Abstract:Recent voice assistants are usually based on the cascade spoken language understanding (SLU) solution, which consists of an automatic speech recognition (ASR) engine and a natural language understanding (NLU) system. Because such approach relies on the ASR output, it often suffers from the so-called ASR error propagation. In this work, we investigate impacts of this ASR error propagation on state-of-the-art NLU systems based on pre-trained language models (PLM), such as BERT and RoBERTa. Moreover, a multimodal language understanding (MLU) module is proposed to mitigate SLU performance degradation caused by errors present in the ASR transcript. The MLU benefits from self-supervised features learned from both audio and text modalities, specifically Wav2Vec for speech and Bert/RoBERTa for language. Our MLU combines an encoder network to embed the audio signal and a text encoder to process text transcripts followed by a late fusion layer to fuse audio and text logits. We found that the proposed MLU showed to be robust towards poor quality ASR transcripts, while the performance of BERT and RoBERTa are severely compromised. Our model is evaluated on five tasks from three SLU datasets and robustness is tested using ASR transcripts from three ASR engines. Results show that the proposed approach effectively mitigates the ASR error propagation problem, surpassing the PLM models' performance across all datasets for the academic ASR engine.

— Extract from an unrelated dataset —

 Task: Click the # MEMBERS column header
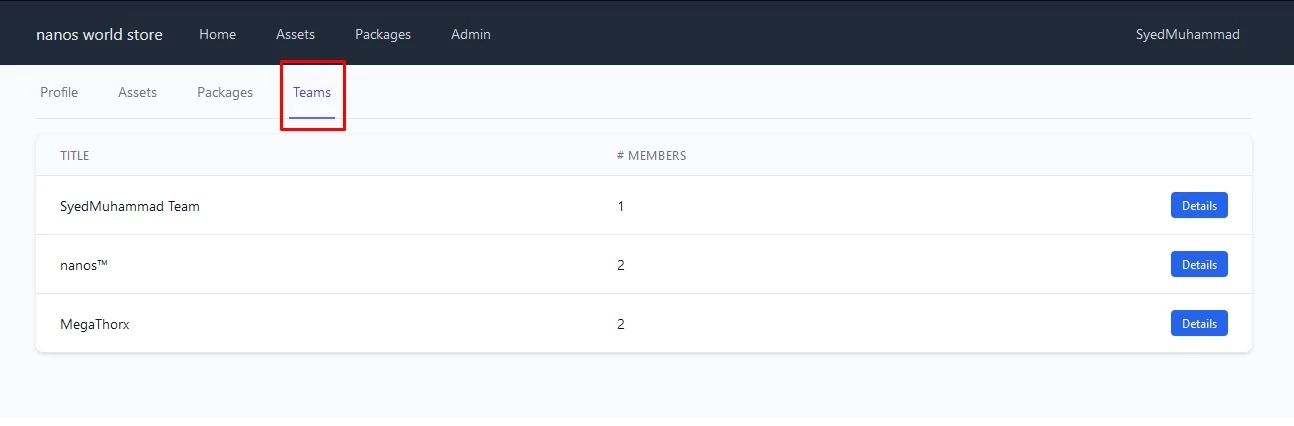coord(651,156)
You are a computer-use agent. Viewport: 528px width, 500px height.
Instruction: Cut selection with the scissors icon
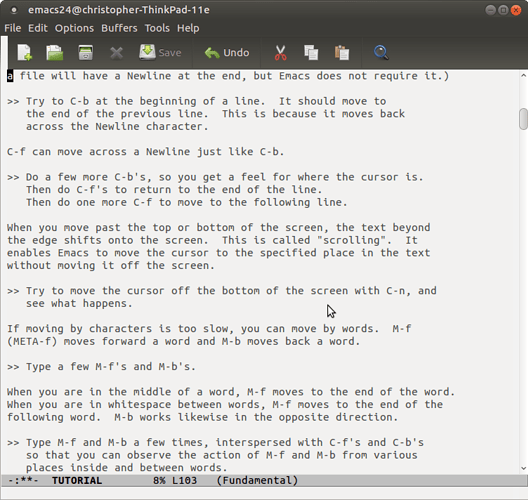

What problem does this paper attempt to address?

The problem that this paper attempts to solve is the impact of automatic speech recognition (ASR) error propagation in traditional speech understanding systems on natural language understanding (NLU) performance. Specifically, the paper points out that current voice assistants are usually based on cascaded spoken language understanding (SLU) solutions, which consist of an automatic speech recognition (ASR) engine and a natural language understanding (NLU) system. Since this solution depends on the output of ASR, it often suffers from the so - called ASR error propagation problem, which can seriously affect the performance of the NLU system. To alleviate this problem, the paper proposes a multimodal language understanding (MLU) module, which combines features self - supervised learned from audio and text modalities, especially using Wav2Vec to process speech and BERT or RoBERTa to process language. The MLU module embeds audio signals through an encoding network and processes text transcripts through a text encoder, and then fuses the logits of audio and text through a late - fusion layer. Experimental results show that the proposed MLU model exhibits strong robustness in the face of low - quality ASR transcripts, while the performance of BERT and RoBERTa is severely impaired. The model was evaluated on five tasks in three SLU datasets, and the results show that this method effectively alleviates the ASR error propagation problem and outperforms the performance of pre - trained language model (PLM) models on ASR transcripts generated by academic ASR engines.

Multimodal Audio-textual Architecture for Robust Spoken Language Understanding

ML-LMCL: Mutual Learning and Large-Margin Contrastive Learning for Improving ASR Robustness in Spoken Language Understanding

Modality Confidence Aware Training for Robust End-to-End Spoken Language Understanding

Towards ASR Robust Spoken Language Understanding Through In-Context Learning With Word Confusion Networks

Effectiveness of Text, Acoustic, and Lattice-based representations in Spoken Language Understanding tasks

ARoBERT: An ASR Robust Pre-Trained Language Model for Spoken Language Understanding

Three-Module Modeling For End-to-End Spoken Language Understanding Using Pre-trained DNN-HMM-Based Acoustic-Phonetic Model

On joint training with interfaces for spoken language understanding

Towards Spoken Language Understanding via Multi-level Multi-grained Contrastive Learning

End-to-End Cross-Lingual Spoken Language Understanding Model with Multilingual Pretraining.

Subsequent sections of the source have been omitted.